Senate bill 1782 passed in the Senate and the House; House bill 387 remains in a committee awaiting a vote.
Hogan has expressed support for the reinsurance provisions.
“This legislation is the direct result of good faith negotiations and dialogue among the governor’s office, the presiding officers, and legislative leaders, and is designed to stabilize healthcare costs for Marylanders,” said Shareese Churchill, a spokeswoman for Hogan. “As the governor has made clear countless times, multiple federal administrations and Congress have failed on this issue, but the state of Maryland will not.”
Individual healthcare mandate
One pair of measures, with perhaps a lesser chance of passing, would establish an individual health insurance mandate in fiscal year 2019, and a mandatory payment for those who choose to not buy insurance.
Under the legislation, Senate bill 1011, sponsored by Feldman, and House bill 1167, sponsored by Peña-Melnyk, funds from the mandate could be used toward purchasing coverage under a new Health Insurance Down Payment Initiative, according a fiscal policy note.
Maryland Comptroller Peter Franchot (D) and the Maryland Health Benefit Exchange would also have to create a specified system for this downpayment initiative by Jan. 1, 2020.
The mandate would require an individual to pay a yearly minimum of the greater of $695.00 per adult and $347.50 per child younger than 18, or up to 2.5 percent of their income. These individual rates could be adjusted annually for inflation.
Mandate funds could be used in the first or second years of the program as a down payment toward coverage, which taxpayers can decline.
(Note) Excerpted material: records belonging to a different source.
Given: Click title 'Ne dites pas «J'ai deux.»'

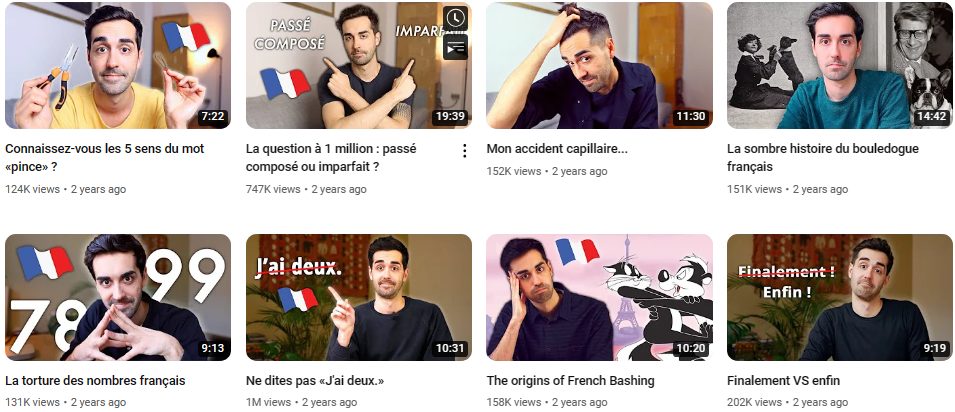Looking at the screenshot, I should 315,381.
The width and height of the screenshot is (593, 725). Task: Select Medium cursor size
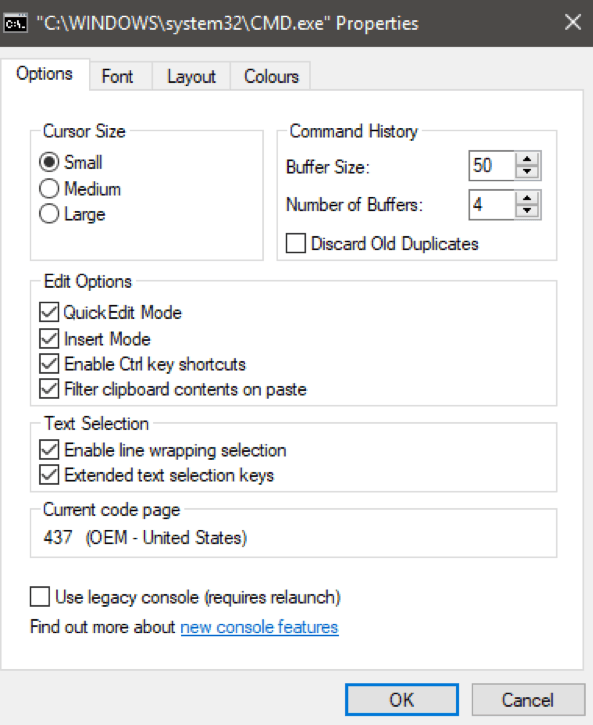tap(49, 189)
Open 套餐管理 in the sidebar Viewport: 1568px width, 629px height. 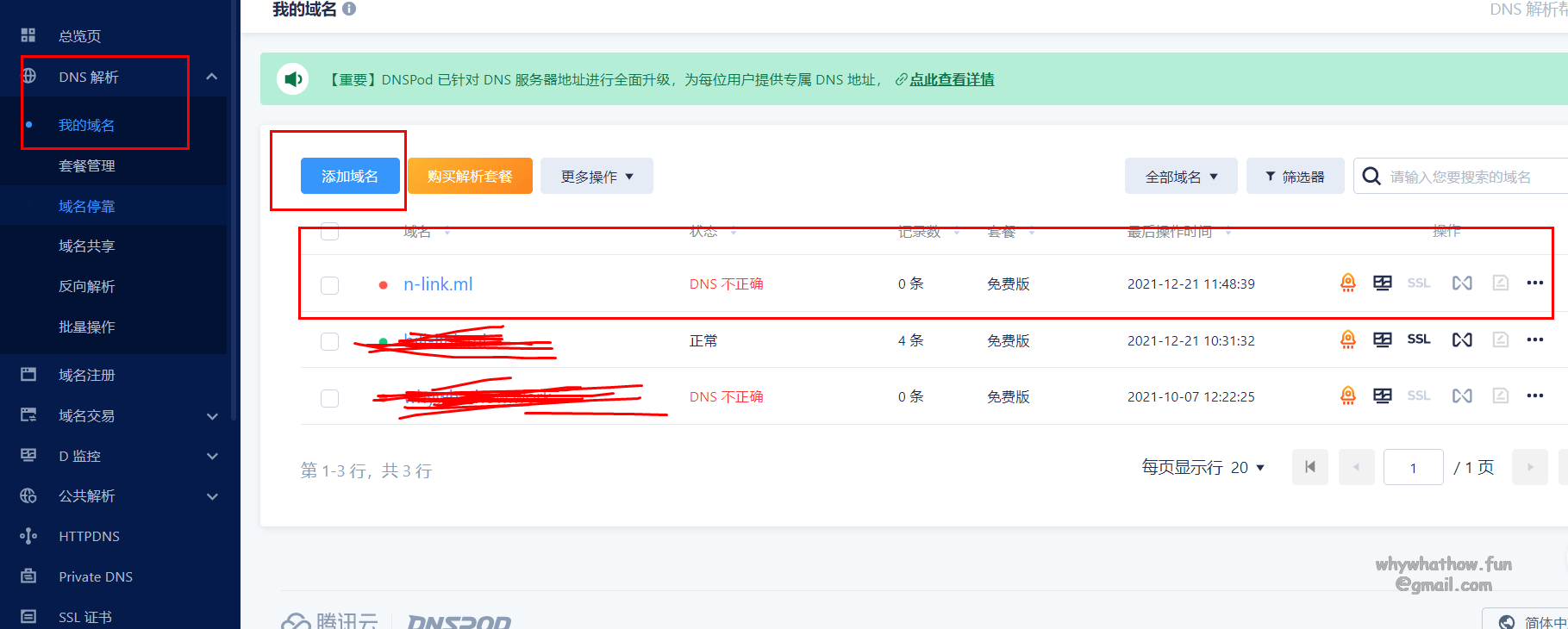click(87, 165)
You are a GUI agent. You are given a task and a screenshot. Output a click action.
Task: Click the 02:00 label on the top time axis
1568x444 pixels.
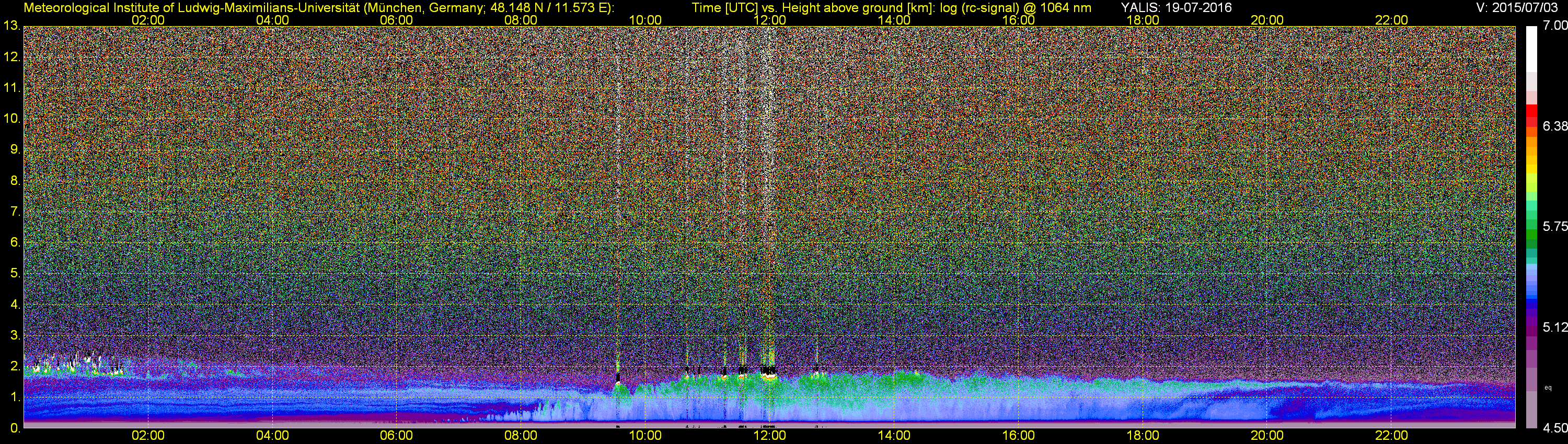[148, 20]
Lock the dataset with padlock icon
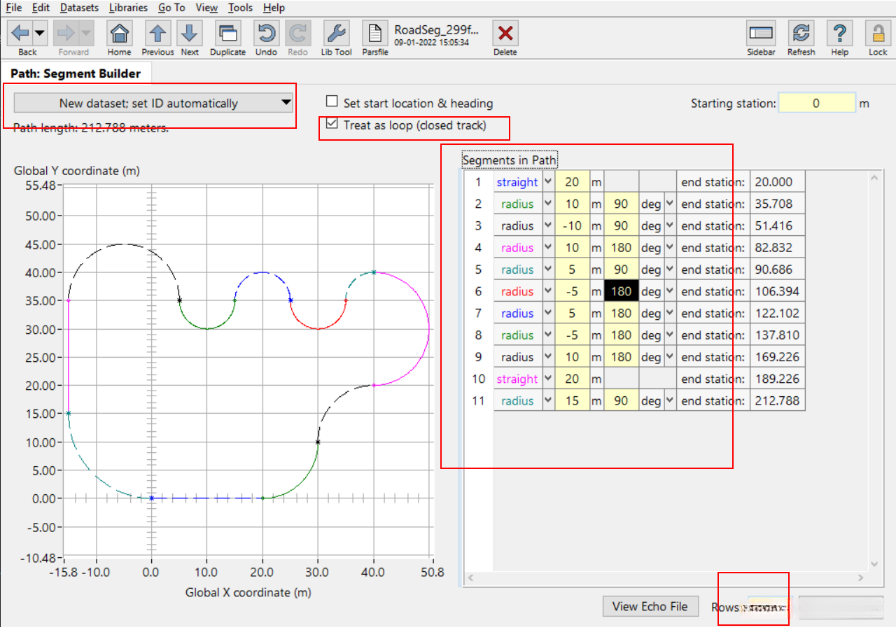This screenshot has height=627, width=896. click(877, 34)
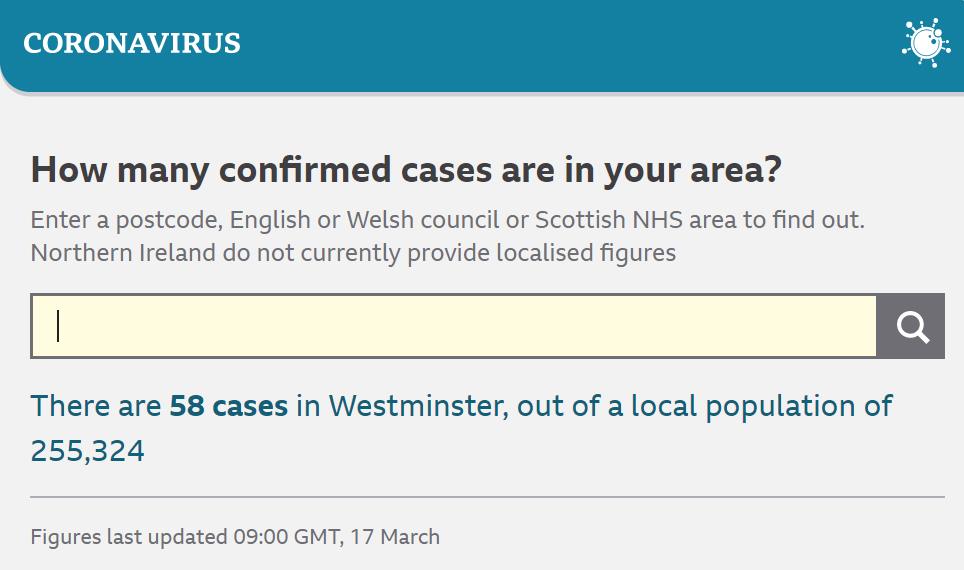Viewport: 964px width, 570px height.
Task: Click the bold '58 cases' figure
Action: (x=228, y=406)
The bill makes exceptions to the mandate for lower-income taxpayers and some others.
Chet Burrell, CEO of CareFirst BlueCross BlueShield, shared his uncertainty over this legislation and enforcing a mandate for healthcare in his testimony on Feb. 21.
“There is likely to be more complexity in administering this than meets the eye…[this] will help some but not as much as you may think,” said Burrell.
The bill would also establish procedures to accelerate enrollment of eligible individuals into Medicaid and the Maryland Children’s Health Program; create a Maryland Insurance Stabilization Fund to provide specified benefits; and establish a Health Insurance Down Payment Escrow Fund.
While the Senate bill had a hearing on Feb. 21 and the House bill had a hearing on Feb. 22, the bills have not advanced. Proponents of the legislation said it may not progress this session, but it could be a potential long-term fix for healthcare in the future.